◆ **PROBLEM TO SOLVE**:
Leaving out all pictures, transcribe the lines below exactly, from the first through the line containing "You are a computer-use agent.".

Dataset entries
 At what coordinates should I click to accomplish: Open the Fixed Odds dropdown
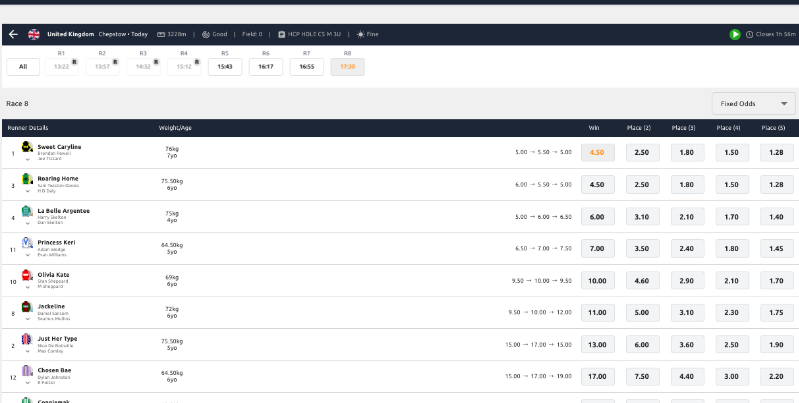[753, 103]
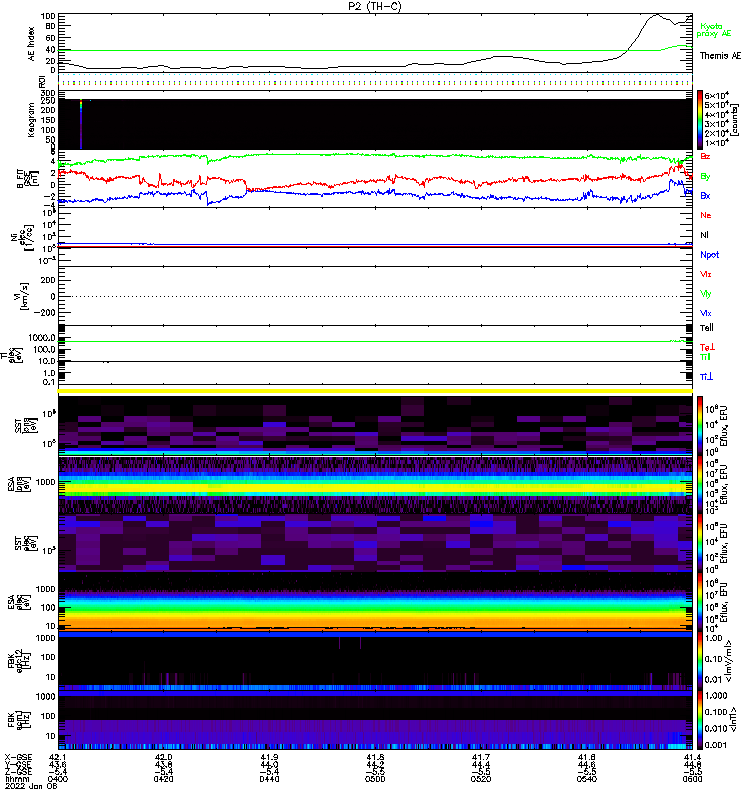Click the black Tell temperature legend

[x=705, y=327]
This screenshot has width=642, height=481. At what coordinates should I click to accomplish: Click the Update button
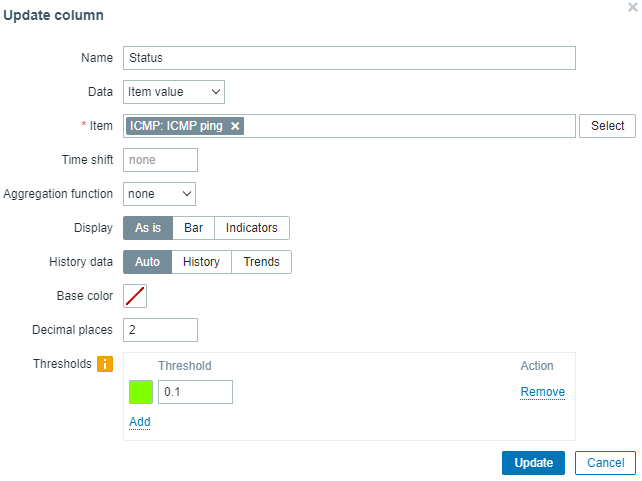pyautogui.click(x=533, y=463)
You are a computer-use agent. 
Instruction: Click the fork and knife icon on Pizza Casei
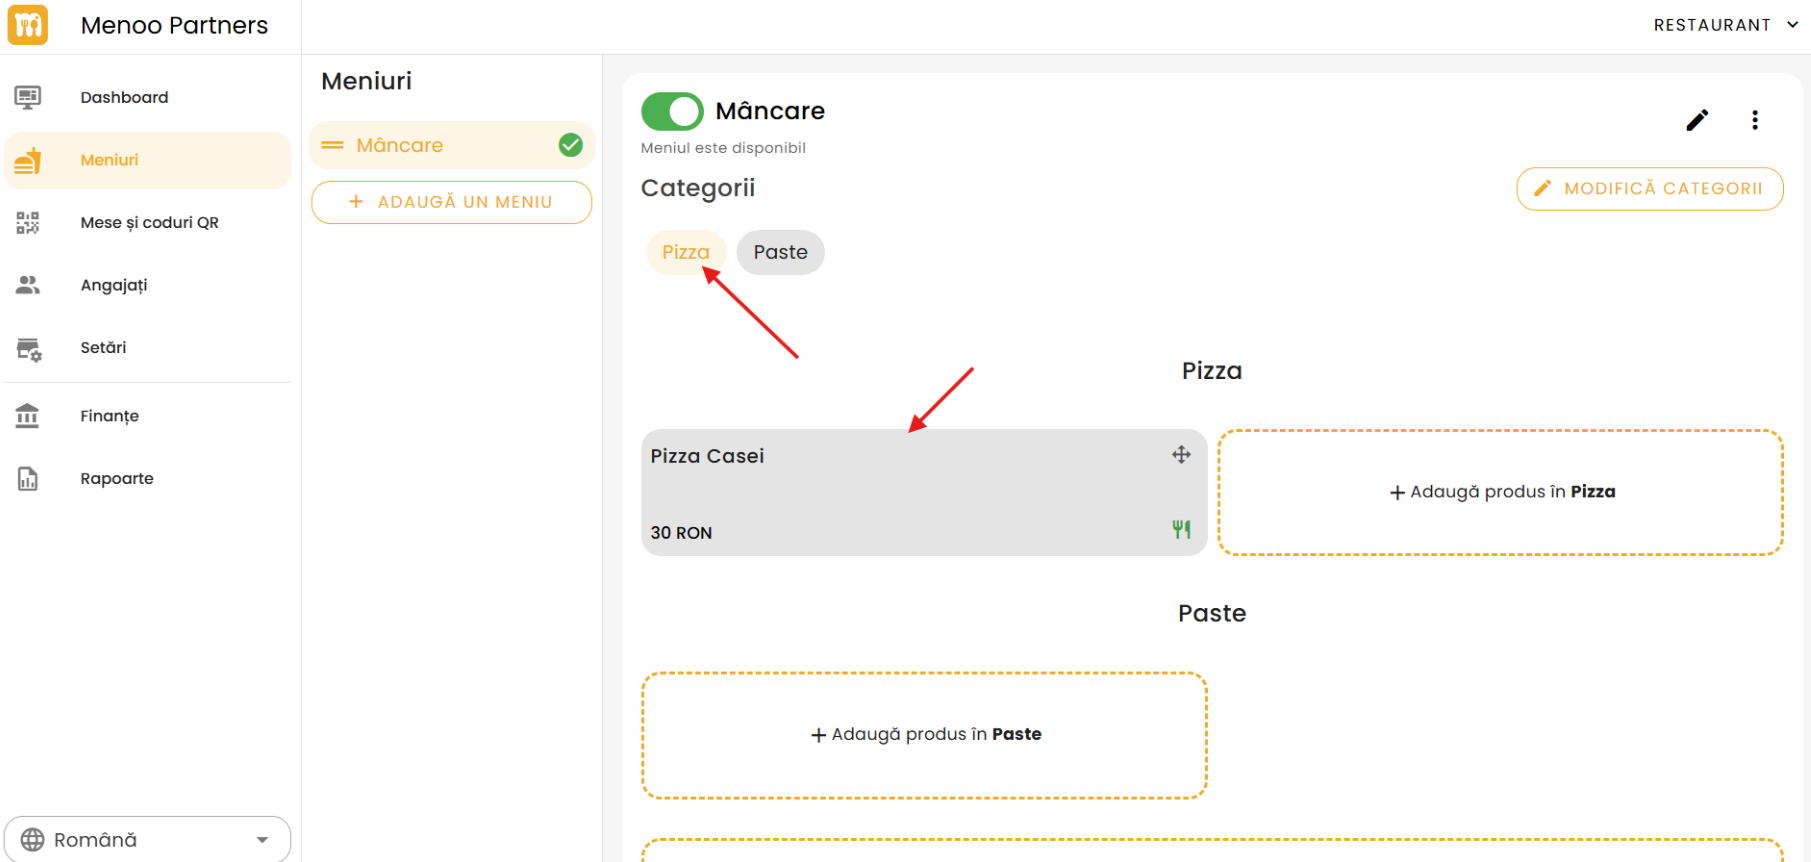(x=1181, y=529)
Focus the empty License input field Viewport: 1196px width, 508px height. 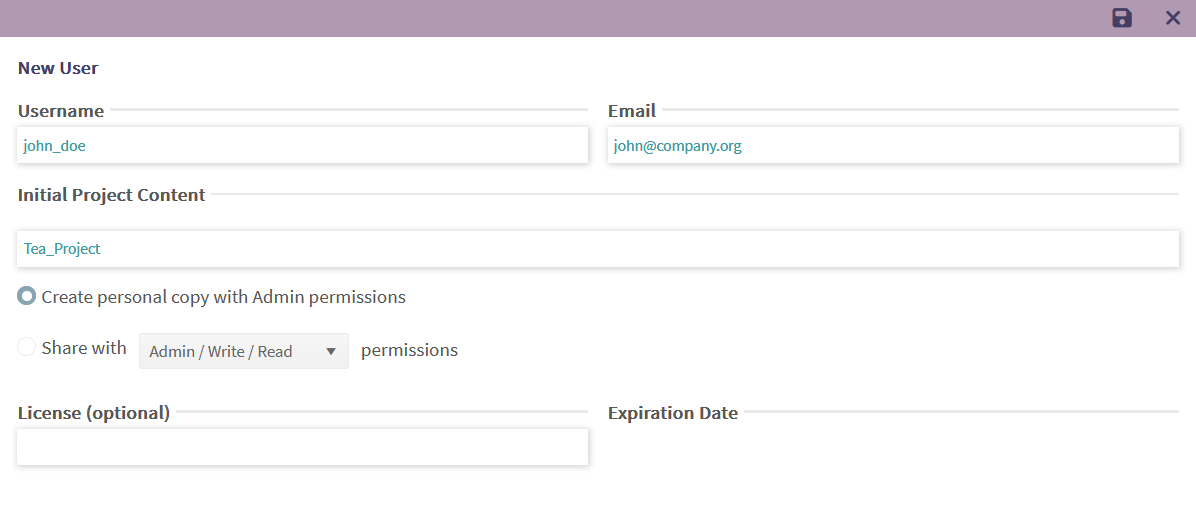(302, 447)
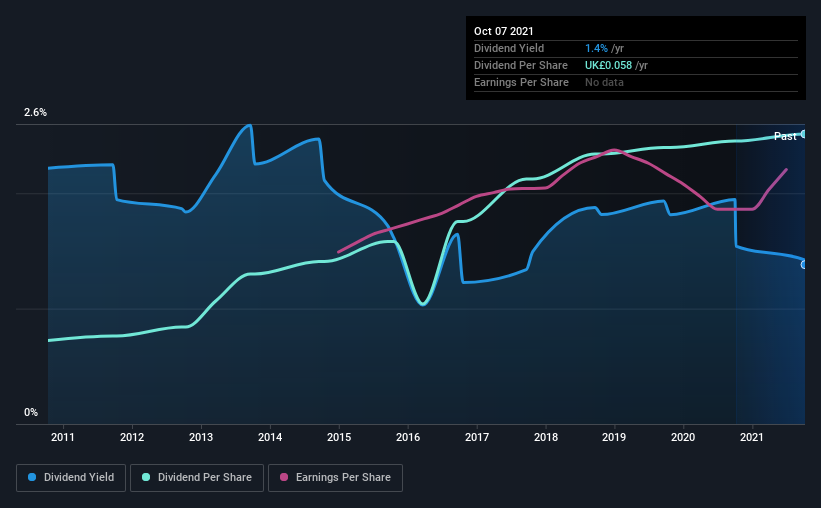Click the 1.4% dividend yield value
The image size is (821, 508).
coord(596,48)
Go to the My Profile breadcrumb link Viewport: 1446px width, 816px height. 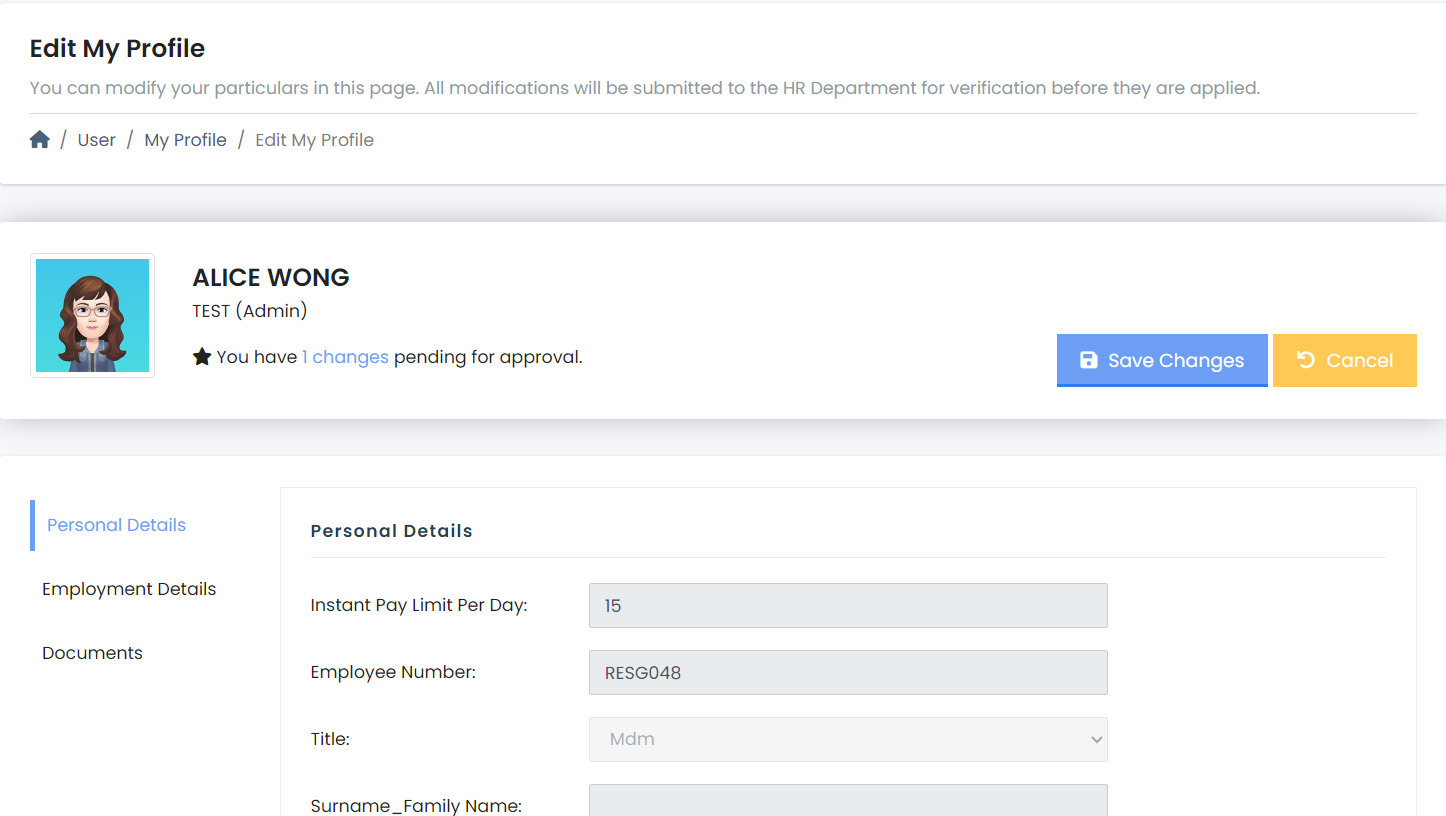tap(185, 140)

◆ **OUTPUT OF THE EXERCISE**:
 At what coordinates should I click to accomplish: Open the Fixed Odds dropdown
[753, 103]
Click the black Tell temperature legend

[x=705, y=327]
This screenshot has width=642, height=481. At what coordinates should I click to accomplish: Click the Update button
pyautogui.click(x=533, y=463)
You are a computer-use agent. 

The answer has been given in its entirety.